Странно, но на Муру этот ее всплеск произвел обратный эффект.
– Не скажи, – пробормотала она. – Во-первых, большинство из нас тогда не ценило своего счастья. Тратили время на всякую ерунду, суету, препирательства по пустякам. И ведь были прозорливые люди, которые предсказывали Катастрофу, но мы вроде и верили, и нет. Играли с этой мыслью. Если б знать наверняка, что это случится, я бы относилась к своей жизни гораздо серьезнее. Но теперь, увы, ничего не вернешь.
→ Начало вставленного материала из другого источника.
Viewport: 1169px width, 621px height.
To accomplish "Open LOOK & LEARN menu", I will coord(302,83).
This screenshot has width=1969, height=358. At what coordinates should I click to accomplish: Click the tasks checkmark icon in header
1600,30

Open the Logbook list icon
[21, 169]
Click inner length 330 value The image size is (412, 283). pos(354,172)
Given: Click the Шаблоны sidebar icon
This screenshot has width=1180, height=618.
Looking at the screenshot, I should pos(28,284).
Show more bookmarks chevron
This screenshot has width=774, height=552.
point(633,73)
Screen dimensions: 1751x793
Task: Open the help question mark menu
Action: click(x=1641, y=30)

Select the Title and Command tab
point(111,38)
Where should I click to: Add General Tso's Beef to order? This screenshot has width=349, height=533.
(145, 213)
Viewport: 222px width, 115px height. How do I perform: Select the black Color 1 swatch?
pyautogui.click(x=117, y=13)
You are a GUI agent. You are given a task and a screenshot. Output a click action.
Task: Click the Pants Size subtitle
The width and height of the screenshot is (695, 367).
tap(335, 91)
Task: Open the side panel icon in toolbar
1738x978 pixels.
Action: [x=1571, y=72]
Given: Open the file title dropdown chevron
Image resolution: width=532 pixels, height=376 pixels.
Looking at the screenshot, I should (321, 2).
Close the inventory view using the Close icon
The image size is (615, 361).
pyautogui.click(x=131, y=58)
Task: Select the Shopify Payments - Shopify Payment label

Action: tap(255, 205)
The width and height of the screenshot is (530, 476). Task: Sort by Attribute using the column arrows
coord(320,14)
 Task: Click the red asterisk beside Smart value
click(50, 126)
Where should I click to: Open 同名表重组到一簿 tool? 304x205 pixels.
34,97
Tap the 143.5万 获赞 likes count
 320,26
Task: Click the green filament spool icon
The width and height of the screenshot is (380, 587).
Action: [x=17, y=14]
Мне теперь кажется, что жизнь наверху в последнее время становилась все более неестественной. С одной стороны, всяких вещей, шмоток, косметики, бытовой техники, даже еды производилось куда больше, чем реально было нужно людям. С другой – некоторые жили на грани нищеты и почти голодали. А какие глупости всерьез волновали меня и подруг – вспомнить тошно! У тебя вот когда-нибудь были сапоги?
– Солдатские, что ли? – удивилась Нюта.
Мура негромко рассмеялась:
– Вот видишь! Ты даже не знаешь, что такое женские сапоги. Мягкие, красивые, удобные, на каблучке. А мы каждый сезон покупали себе новые, а старые выбрасывали. Не потому, что они уже сносились, просто в один сезон было модно… – она рассеянно пощелкала пальцами, подбирая определение, – правильно, прилично, необходимо для того, чтобы тебя уважали и считали красивой и современной… одним словом, сегодня модно носить сапоги со стразами, это такие маленькие блестящие камешки, завтра – с вышивкой, а послезавтра – с пряжками. И ведь все искренне верили, что только так правильно, нам это внушали со всех сторон. Как будто ты неполноценная, если на тебе сапоги из коллекции прошлого сезона. Поэтому я не удивляюсь, что все кончилось крахом. Теперь вот люди опять рады, если есть хоть пара целой обуви. Вспомнили, что вещи – это не главное в жизни. Хотя, конечно, – вздохнула она, – в прежней жизни было придумано много полезного. Взять хоть одноразовые носовые платки.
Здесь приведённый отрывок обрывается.